### MATERIALS PROVIDED
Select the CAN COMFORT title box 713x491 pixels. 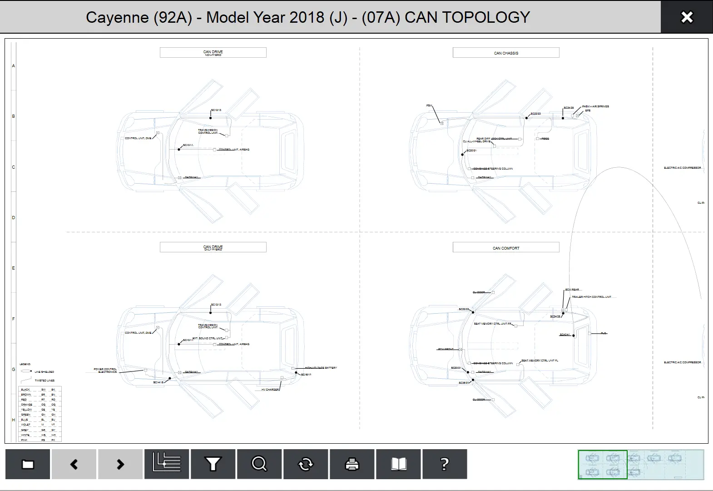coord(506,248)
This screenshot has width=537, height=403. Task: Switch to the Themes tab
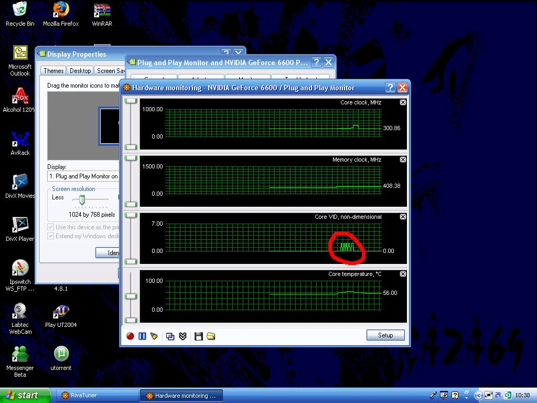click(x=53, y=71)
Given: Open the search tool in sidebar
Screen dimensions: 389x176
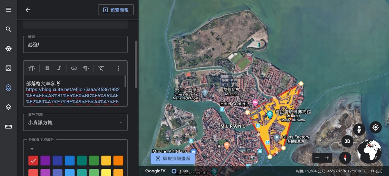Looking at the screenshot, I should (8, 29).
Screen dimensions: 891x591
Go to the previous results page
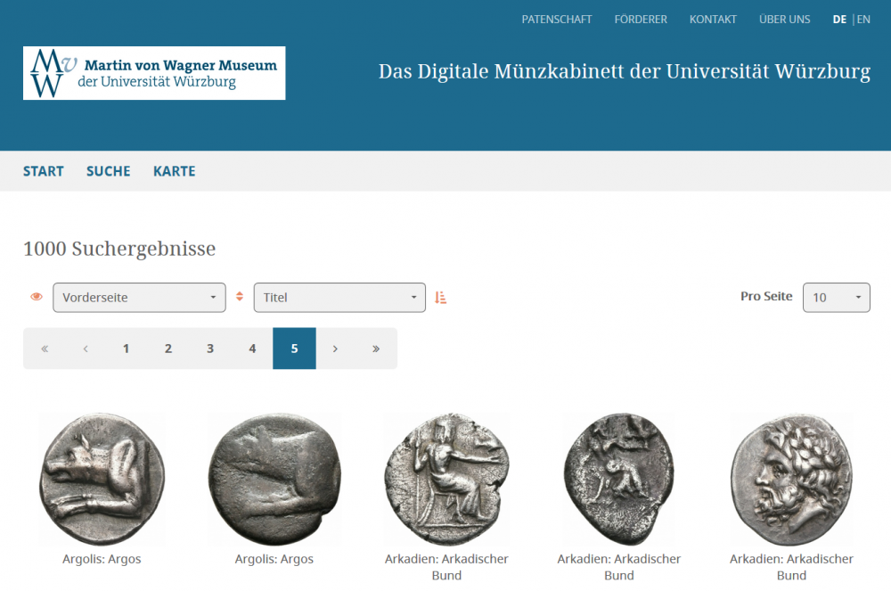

### WHAT THE TASK ASKS
Begin with the line holding "Screen dimensions: 389x176" and end with the last line of the listing. Reproduce each of those lines exactly, and leave every picture out.

### YOUR SOLUTION
Screen dimensions: 389x176
Looking at the screenshot, I should (8, 29).
Screen dimensions: 891x591
Go to the previous results page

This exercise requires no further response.